Butterflies Diet: What do Butterflies Eat?

Butterflies - the word itself, evokes images of something colorful and full of life - imparting happiness by their presence. Like all living creatures, butterflies too have food habits. Read on to get an insight.
Butterflies Diet: What do Butterflies Eat?
The butterfly is a flying flower, The flower a tethered butterfly.
~ Ponce Denis Écouchard Lebrun

Even as kids those delicate, colorful nature’s creatures – Butterflies – have fascinated us. Butterflies belong to the Lepidoptera (meaning scaly (lepido) winged (ptera)) class of insects that as adults have four broad wings covered by brightly colored, tiny scales. Co-members of this second largest class of insects are Moths and Skippers. Butterflies go through a four-stage life cycle to reach this adult stage of their life.

The average life span of an adult butterfly is 2 to 4 weeks. But some butterflies like Monarchs, Mourning Cloaks and tropical heliconians, can live up to nine months. Butterflies enjoy sunny days above 60oF (butterflies are cold blooded and need to bask in the sun’s warmth to elevate their body temperature).

A regular butterfly day begins with looking for flowers to drink nectar from. They flit over the landscape looking for pink, red, yellow, orange or blue colored flowers with lots of nectar. At night or during wet season, they take shelter underneath leaves, or among grass blades, or in a cranny of a rock or concrete structure.
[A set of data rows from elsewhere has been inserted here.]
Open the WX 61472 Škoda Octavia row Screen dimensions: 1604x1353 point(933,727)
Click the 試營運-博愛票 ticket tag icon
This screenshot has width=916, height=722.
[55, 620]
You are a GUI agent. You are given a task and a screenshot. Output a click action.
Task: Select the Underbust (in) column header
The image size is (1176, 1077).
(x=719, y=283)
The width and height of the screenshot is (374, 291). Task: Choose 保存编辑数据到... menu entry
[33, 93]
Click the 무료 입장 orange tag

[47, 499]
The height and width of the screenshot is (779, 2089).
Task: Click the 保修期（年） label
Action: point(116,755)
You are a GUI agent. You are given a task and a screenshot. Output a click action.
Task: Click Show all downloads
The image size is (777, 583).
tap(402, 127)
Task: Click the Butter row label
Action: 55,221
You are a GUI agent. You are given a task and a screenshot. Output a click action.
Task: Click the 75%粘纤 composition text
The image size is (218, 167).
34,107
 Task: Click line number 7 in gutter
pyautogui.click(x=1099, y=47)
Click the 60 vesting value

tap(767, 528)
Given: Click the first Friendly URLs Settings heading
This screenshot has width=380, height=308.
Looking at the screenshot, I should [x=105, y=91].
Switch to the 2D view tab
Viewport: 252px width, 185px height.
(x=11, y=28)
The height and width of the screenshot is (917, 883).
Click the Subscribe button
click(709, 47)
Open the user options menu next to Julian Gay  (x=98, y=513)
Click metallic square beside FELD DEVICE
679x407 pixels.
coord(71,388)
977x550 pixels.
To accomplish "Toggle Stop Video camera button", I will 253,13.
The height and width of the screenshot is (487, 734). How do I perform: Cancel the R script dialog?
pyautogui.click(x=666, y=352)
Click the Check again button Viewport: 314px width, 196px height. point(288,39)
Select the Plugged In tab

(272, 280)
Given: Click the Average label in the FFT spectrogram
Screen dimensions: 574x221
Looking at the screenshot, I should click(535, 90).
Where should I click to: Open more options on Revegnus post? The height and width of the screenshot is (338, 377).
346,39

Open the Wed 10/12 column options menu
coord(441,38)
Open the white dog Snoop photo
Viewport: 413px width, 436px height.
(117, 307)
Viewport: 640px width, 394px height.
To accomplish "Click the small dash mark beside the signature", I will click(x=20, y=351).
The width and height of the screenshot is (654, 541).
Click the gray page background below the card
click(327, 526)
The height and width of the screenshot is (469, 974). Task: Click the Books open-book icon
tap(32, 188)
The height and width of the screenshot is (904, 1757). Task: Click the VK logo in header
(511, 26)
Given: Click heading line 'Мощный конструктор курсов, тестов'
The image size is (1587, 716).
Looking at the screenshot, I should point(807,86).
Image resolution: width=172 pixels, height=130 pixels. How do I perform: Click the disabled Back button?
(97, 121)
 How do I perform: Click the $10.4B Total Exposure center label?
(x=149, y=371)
Most butterflies are colorful insects and almost all are active during the day. Gathering life-sustaining nutrients is their chief activity. Some butterflies are active pollinators. Mud puddling behavior is peculiar to the male butterflies. The adult male butterfly passes nutrients to the adult female, as a nuptial gift, during mating. These nutrients are not only life sustaining but also enhance the survival rate of their eggs.

Butterflies’ diet
Adult butterflies drink liquids to maintain their water balance and energy supplies. This nutrition contributes to their ability to survive, mate and lay eggs. Butterflies are different in their strategies to gather fluid nutrients. The male adult butterflies use mud puddling to collect sodium and amino acids. Many of them are fond of sipping fluids at wet sand or along the edge of streams or at boundaries of dirt trails. They may also gather in shallow waters or wet areas in order to digest the dissolved minerals. Occasionally, when adult butterflies overfeed themselves they squirt out liquid spray from their belly.

Mud puddling: Mud puddling is restricted mostly to male butterflies. During mud puddling they congregate for their community supper. The male butterfly has a much longer anterior hindgut (the small intestines) than its non-puddling female counterpart. During puddling, fluid is pumped through the digestive tract and released from their anus. It is estimated that fluid of up to 600 times their body mass may pass through.

What do butterflies eat?
Yes, butterflies relish their food. The butterfly's antenna (a long shaft with a "club", like a golf club) is sensitive to touch & taste. Adult mouthparts include a proboscis (butterfly’s tongue) tailored for sucking fluid nutrients like nectar, a sugar-rich liquid found in flowers of plants.

Most adult butterflies sip flower nectar, but others may feast on fluids from sap flowers on trees, rotting fruits, bird droppings, or animal dung. Decaying fruits make available to butterflies sugars, useful as carbohydrate. In the rain forest of Borneo, the Saturn butterflies (brush-footed butterflies) feast on rotting fruits. The Admiral butterfly is known to relish bird excreta. With their thin, short proboscis (tongue) the Harvester butterfly actually pierces the body of woolly aphid (bug) and drinks its fluids.

The adult Longwing butterflies such as the Zebra butterflies use their proboscis to get amino acids (proteins) from pollen of flowers. The Blue Lesser Purple Emperor butterflies extract their food from any pungent substance like, carrion flowers or decomposed meat. These butterflies can spot decaying meat from over hundred meters away.

Plants that butterflies like to eat
Adult butterflies do not eat plants but live on fluid nutrients gathered from flowering plants. Different species of butterflies favor different flowers. The flowers they feed on can grow on plants, shrubs, vines or trees. It is the caterpillar (larval stage of butterfly life cycle) that eats various parts of plants where its larvae will hatch. Nowadays, keeping a butterfly garden is quite a hobby wherein one can grow nectar-rich flower plants, provide host plants in the garden for the adult butterfly to lay its eggs and nurture its consequent life cycle. At the end of it, that’s a garden full of vibrantly colored butterflies you will have!